:: Supplied information ::

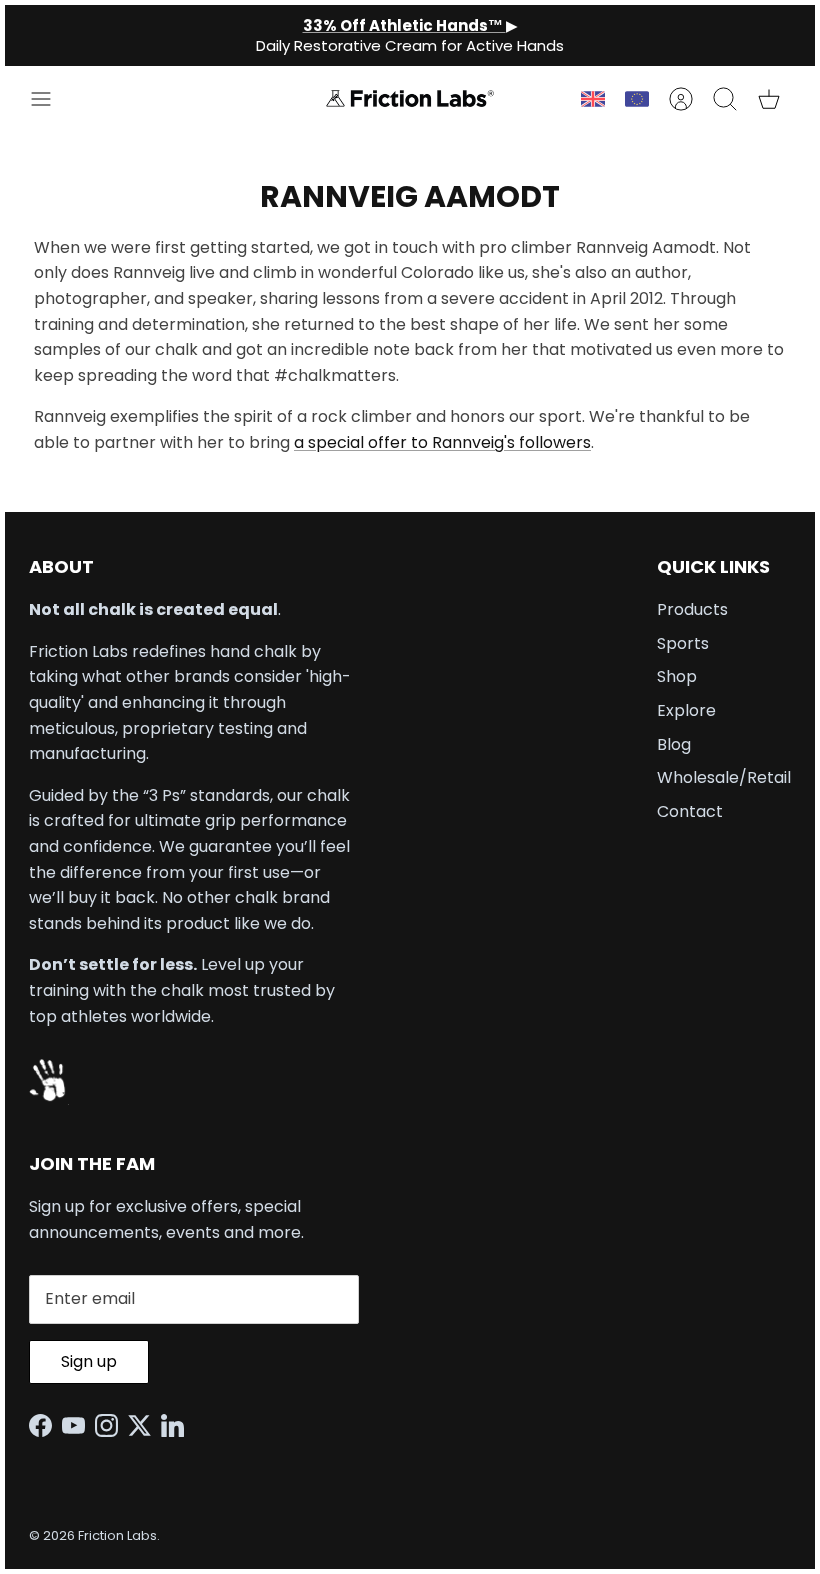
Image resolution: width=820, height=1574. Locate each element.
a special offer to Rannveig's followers (442, 442)
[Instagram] (111, 1425)
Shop (677, 676)
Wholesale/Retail (724, 777)
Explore (686, 710)
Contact (690, 811)
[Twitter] (144, 1425)
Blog (674, 744)
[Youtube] (78, 1425)
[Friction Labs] (410, 98)
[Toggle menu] (51, 99)
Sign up (89, 1361)
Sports (683, 643)
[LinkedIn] (177, 1425)
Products (692, 609)
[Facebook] (45, 1425)
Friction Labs (117, 1535)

:::

• Exercise requirements
Pictures are to be left out, while the records are copied word for word.

• Written response
Image resolution: width=820, height=1574. Locate each element.
a special offer to Rannveig's followers (442, 442)
[Instagram] (111, 1425)
Shop (677, 676)
Wholesale/Retail (724, 777)
Explore (686, 710)
Contact (690, 811)
[Twitter] (144, 1425)
Blog (674, 744)
[Youtube] (78, 1425)
[Friction Labs] (410, 98)
[Toggle menu] (51, 99)
Sign up (89, 1361)
Sports (683, 643)
[LinkedIn] (177, 1425)
Products (692, 609)
[Facebook] (45, 1425)
Friction Labs (117, 1535)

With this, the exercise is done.